All You Need Is Hate

Ben Lerner, The Hatred of Poetry

Fitzcarraldo Editions, 96pp, £9.99, ISBN 9781910695159

reviewed by Joe Kennedy

At the beginning of Ben Lerner’s The Hatred of Poetry, another of Fitzcarraldo’s nonfictional tenuities, the Midwesterner relates a grade-school anecdote. Asked to memorise a poem and perform it in front of his classmates, he seeks to steal a march on his peers and asks a Topeka librarian to find him the shortest poem she knows. This happens to be Marianne Moore’s ‘Poetry’, which opens ‘I, too, dislike it’. However, Moore’s brevity is a ruse concealing complex internal dynamics, and the young Lerner fluffs the task repeatedly, much to his friends’ mirth. The lesson for the reader has several facets: on the crudest level, it suggests that poems can be relied upon only insofar as they are unreliable, but we’re also supposed to realise that this trickery is somehow linked to the poet's personal ambivalence towards their medium. The Hatred of Poetry proceeds to elaborate on both of these themes, or, rather, the way in which they’re entangled. From this kernel of embarrassing memory unspools a piece of dialectic in which the ornery ambiguity of actually existing poems is presented as a vengeance the poet takes on the inadequacy of their material – language itself – when faced with the task of matching up to the ideal conjured by an abstract conception of ‘poetry’. All poems, in this view, are to be ‘read with perfect contempt’ in order to ‘clear a space for the genuine Poem that never appears.’

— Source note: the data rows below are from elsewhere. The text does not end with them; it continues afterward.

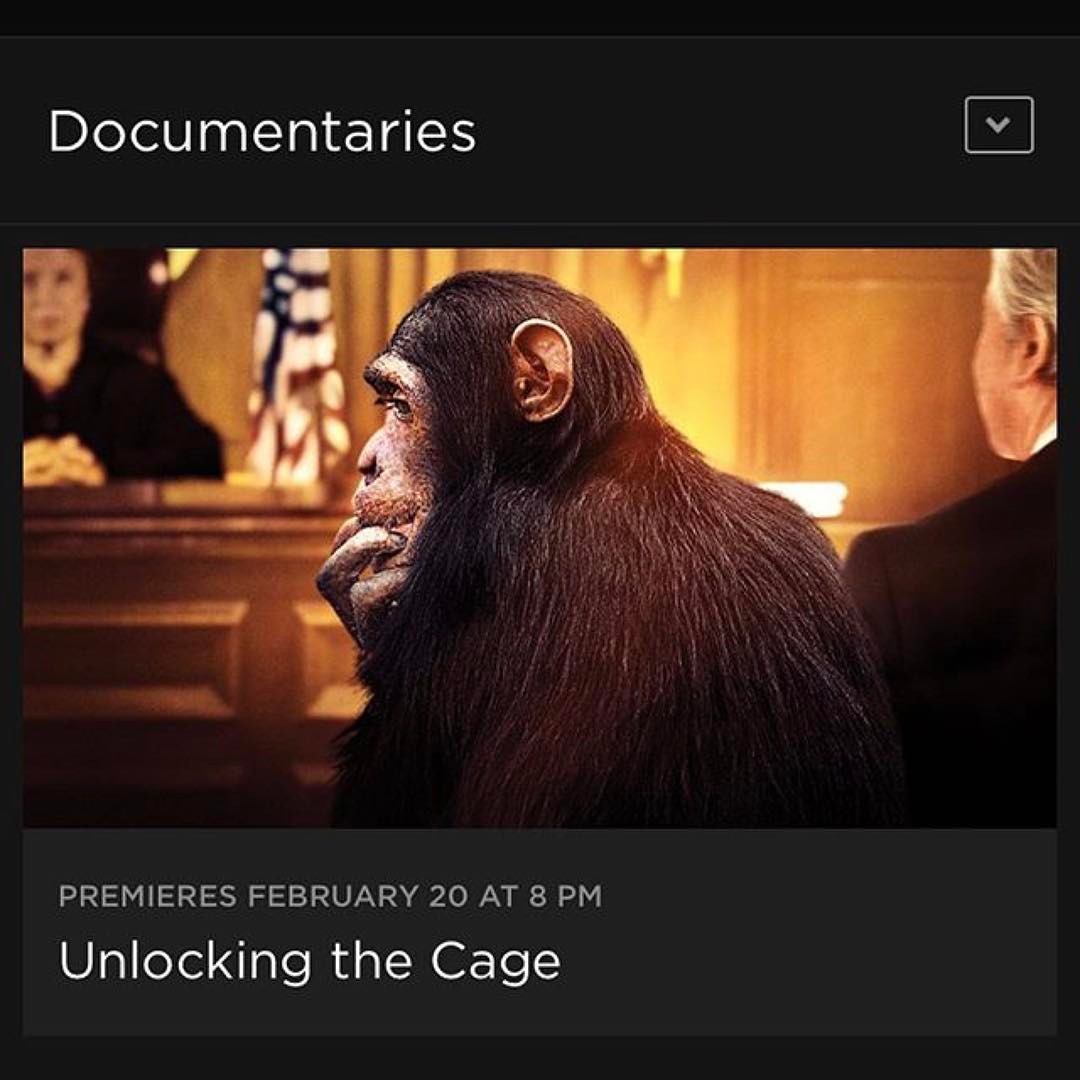Click the chimpanzee's ear in the image

tap(541, 370)
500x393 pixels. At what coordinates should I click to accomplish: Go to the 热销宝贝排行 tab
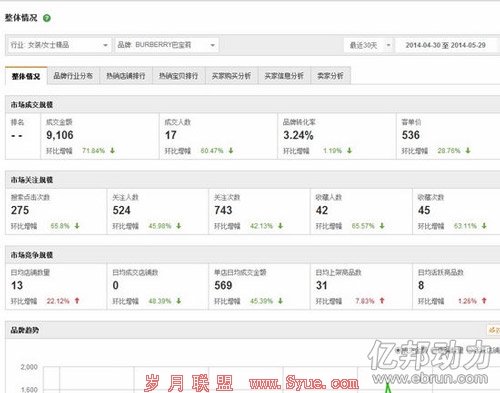point(178,76)
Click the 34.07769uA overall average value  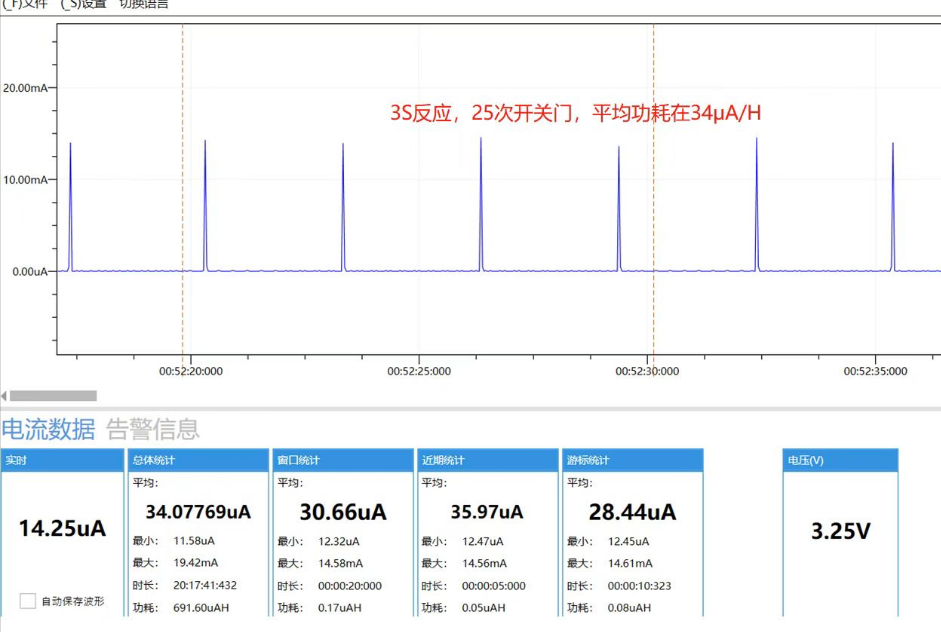pyautogui.click(x=198, y=512)
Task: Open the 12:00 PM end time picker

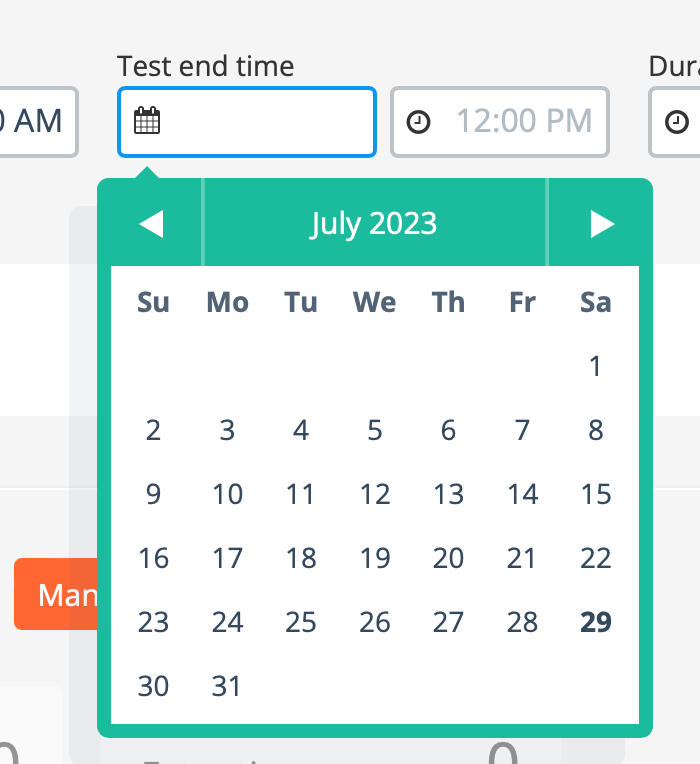Action: click(x=500, y=122)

That the relationship between ‘poems’, ‘poets’ and ‘poetry’ describes an intractable standoff of antagonisms is likely something we come to take for granted if we’ve published poems, or been paid to write or teach people about them. Lerner’s decision to open this work with an anecdote set in the pedagogic scene might, even should, remind us that, for many of our students and readers, this complexity is by no means a given. For the benefit of occasional partakers and learners hanging on the edge of the discipline, the culture industry often presents poetry as a smooth highway to transcendence – think, for example, of the outlandishly wishful denouement to Ian McEwan’s novel Saturday, when a violent house invader is pacified by the truth and beauty of a recitation of Matthew Arnold’s ‘Dover Beach’. When it turns out that the culture industry is, for whatever reason, more or less lying, we frequently see a ressentiment in which poetry is rejected as a species of self-aggrandising bullshit. Poetry’s potential constituency, then, is discouraged and even infuriated by none other than their lack of an appropriate ‘hatred’ or ‘dislike’ of poetry, which is to say that many come to reading having heard all the degraded Romantic rumours about bardic world-healing but nothing about the linguistic limitations poets try – and more or less fail – to engineer their way around and over.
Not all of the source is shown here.